RECORD SET -
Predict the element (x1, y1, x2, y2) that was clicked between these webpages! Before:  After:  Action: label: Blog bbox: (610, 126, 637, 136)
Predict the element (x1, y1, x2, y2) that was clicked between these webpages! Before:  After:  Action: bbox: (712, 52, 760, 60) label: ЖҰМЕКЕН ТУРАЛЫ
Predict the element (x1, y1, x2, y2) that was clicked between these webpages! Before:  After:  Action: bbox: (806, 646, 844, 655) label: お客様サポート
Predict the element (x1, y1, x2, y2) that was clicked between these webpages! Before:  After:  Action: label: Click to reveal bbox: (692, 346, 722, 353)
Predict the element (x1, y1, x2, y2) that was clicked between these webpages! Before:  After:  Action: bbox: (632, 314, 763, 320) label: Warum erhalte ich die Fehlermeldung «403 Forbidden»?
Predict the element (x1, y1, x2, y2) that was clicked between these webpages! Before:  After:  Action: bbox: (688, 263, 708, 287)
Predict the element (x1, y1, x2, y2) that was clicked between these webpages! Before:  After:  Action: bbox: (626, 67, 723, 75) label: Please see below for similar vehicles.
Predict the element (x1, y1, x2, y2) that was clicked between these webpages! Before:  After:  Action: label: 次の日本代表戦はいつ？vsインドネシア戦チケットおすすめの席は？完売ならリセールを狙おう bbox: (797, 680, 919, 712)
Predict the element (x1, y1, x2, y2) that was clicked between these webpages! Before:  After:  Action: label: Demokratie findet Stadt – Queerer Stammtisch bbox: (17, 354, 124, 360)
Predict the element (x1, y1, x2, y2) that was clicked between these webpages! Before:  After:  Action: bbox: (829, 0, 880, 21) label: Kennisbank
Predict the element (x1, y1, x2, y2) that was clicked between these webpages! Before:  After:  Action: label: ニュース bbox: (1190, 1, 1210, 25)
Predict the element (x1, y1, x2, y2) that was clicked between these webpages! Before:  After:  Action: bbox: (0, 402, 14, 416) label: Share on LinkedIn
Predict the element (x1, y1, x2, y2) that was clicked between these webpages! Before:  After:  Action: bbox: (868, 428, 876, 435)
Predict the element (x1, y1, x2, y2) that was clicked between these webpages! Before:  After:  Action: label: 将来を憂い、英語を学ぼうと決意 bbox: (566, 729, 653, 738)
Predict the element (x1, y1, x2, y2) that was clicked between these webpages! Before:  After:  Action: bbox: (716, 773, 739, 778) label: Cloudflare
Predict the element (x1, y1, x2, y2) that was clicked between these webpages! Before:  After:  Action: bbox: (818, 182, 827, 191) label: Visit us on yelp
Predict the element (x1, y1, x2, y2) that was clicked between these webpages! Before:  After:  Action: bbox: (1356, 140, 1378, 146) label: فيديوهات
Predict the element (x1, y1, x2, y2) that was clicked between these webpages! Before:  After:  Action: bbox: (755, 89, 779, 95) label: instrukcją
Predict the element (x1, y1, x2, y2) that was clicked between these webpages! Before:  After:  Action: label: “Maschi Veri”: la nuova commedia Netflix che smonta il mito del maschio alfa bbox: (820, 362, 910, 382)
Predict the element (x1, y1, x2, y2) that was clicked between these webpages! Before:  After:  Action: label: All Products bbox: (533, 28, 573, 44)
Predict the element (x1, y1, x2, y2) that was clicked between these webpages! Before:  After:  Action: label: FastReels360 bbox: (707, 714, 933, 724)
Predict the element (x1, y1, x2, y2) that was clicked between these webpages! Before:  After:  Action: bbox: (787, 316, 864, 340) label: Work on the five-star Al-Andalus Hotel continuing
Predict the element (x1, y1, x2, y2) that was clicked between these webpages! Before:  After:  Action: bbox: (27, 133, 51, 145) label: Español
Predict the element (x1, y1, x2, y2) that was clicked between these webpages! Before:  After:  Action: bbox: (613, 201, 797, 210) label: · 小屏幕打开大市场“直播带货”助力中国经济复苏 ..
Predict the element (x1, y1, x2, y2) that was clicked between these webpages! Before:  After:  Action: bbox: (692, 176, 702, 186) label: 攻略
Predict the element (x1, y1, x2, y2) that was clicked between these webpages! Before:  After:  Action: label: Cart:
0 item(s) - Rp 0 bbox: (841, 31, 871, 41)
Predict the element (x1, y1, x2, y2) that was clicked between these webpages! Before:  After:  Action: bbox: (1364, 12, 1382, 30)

WHAT IS NEEDED -
Please rewrite the rows above as a JSON list of strings, with one string for each line and any blank lines left out.

TASK OUTPUT -
[
  "Predict the element (x1, y1, x2, y2) that was clicked between these webpages! Before:  After:  Action: label: Blog bbox: (610, 126, 637, 136)",
  "Predict the element (x1, y1, x2, y2) that was clicked between these webpages! Before:  After:  Action: bbox: (712, 52, 760, 60) label: ЖҰМЕКЕН ТУРАЛЫ",
  "Predict the element (x1, y1, x2, y2) that was clicked between these webpages! Before:  After:  Action: bbox: (806, 646, 844, 655) label: お客様サポート",
  "Predict the element (x1, y1, x2, y2) that was clicked between these webpages! Before:  After:  Action: label: Click to reveal bbox: (692, 346, 722, 353)",
  "Predict the element (x1, y1, x2, y2) that was clicked between these webpages! Before:  After:  Action: bbox: (632, 314, 763, 320) label: Warum erhalte ich die Fehlermeldung «403 Forbidden»?",
  "Predict the element (x1, y1, x2, y2) that was clicked between these webpages! Before:  After:  Action: bbox: (688, 263, 708, 287)",
  "Predict the element (x1, y1, x2, y2) that was clicked between these webpages! Before:  After:  Action: bbox: (626, 67, 723, 75) label: Please see below for similar vehicles.",
  "Predict the element (x1, y1, x2, y2) that was clicked between these webpages! Before:  After:  Action: label: 次の日本代表戦はいつ？vsインドネシア戦チケットおすすめの席は？完売ならリセールを狙おう bbox: (797, 680, 919, 712)",
  "Predict the element (x1, y1, x2, y2) that was clicked between these webpages! Before:  After:  Action: label: Demokratie findet Stadt – Queerer Stammtisch bbox: (17, 354, 124, 360)",
  "Predict the element (x1, y1, x2, y2) that was clicked between these webpages! Before:  After:  Action: bbox: (829, 0, 880, 21) label: Kennisbank",
  "Predict the element (x1, y1, x2, y2) that was clicked between these webpages! Before:  After:  Action: label: ニュース bbox: (1190, 1, 1210, 25)",
  "Predict the element (x1, y1, x2, y2) that was clicked between these webpages! Before:  After:  Action: bbox: (0, 402, 14, 416) label: Share on LinkedIn",
  "Predict the element (x1, y1, x2, y2) that was clicked between these webpages! Before:  After:  Action: bbox: (868, 428, 876, 435)",
  "Predict the element (x1, y1, x2, y2) that was clicked between these webpages! Before:  After:  Action: label: 将来を憂い、英語を学ぼうと決意 bbox: (566, 729, 653, 738)",
  "Predict the element (x1, y1, x2, y2) that was clicked between these webpages! Before:  After:  Action: bbox: (716, 773, 739, 778) label: Cloudflare",
  "Predict the element (x1, y1, x2, y2) that was clicked between these webpages! Before:  After:  Action: bbox: (818, 182, 827, 191) label: Visit us on yelp",
  "Predict the element (x1, y1, x2, y2) that was clicked between these webpages! Before:  After:  Action: bbox: (1356, 140, 1378, 146) label: فيديوهات",
  "Predict the element (x1, y1, x2, y2) that was clicked between these webpages! Before:  After:  Action: bbox: (755, 89, 779, 95) label: instrukcją",
  "Predict the element (x1, y1, x2, y2) that was clicked between these webpages! Before:  After:  Action: label: “Maschi Veri”: la nuova commedia Netflix che smonta il mito del maschio alfa bbox: (820, 362, 910, 382)",
  "Predict the element (x1, y1, x2, y2) that was clicked between these webpages! Before:  After:  Action: label: All Products bbox: (533, 28, 573, 44)",
  "Predict the element (x1, y1, x2, y2) that was clicked between these webpages! Before:  After:  Action: label: FastReels360 bbox: (707, 714, 933, 724)",
  "Predict the element (x1, y1, x2, y2) that was clicked between these webpages! Before:  After:  Action: bbox: (787, 316, 864, 340) label: Work on the five-star Al-Andalus Hotel continuing",
  "Predict the element (x1, y1, x2, y2) that was clicked between these webpages! Before:  After:  Action: bbox: (27, 133, 51, 145) label: Español",
  "Predict the element (x1, y1, x2, y2) that was clicked between these webpages! Before:  After:  Action: bbox: (613, 201, 797, 210) label: · 小屏幕打开大市场“直播带货”助力中国经济复苏 ..",
  "Predict the element (x1, y1, x2, y2) that was clicked between these webpages! Before:  After:  Action: bbox: (692, 176, 702, 186) label: 攻略",
  "Predict the element (x1, y1, x2, y2) that was clicked between these webpages! Before:  After:  Action: label: Cart:",
  "0 item(s) - Rp 0 bbox: (841, 31, 871, 41)",
  "Predict the element (x1, y1, x2, y2) that was clicked between these webpages! Before:  After:  Action: bbox: (1364, 12, 1382, 30)"
]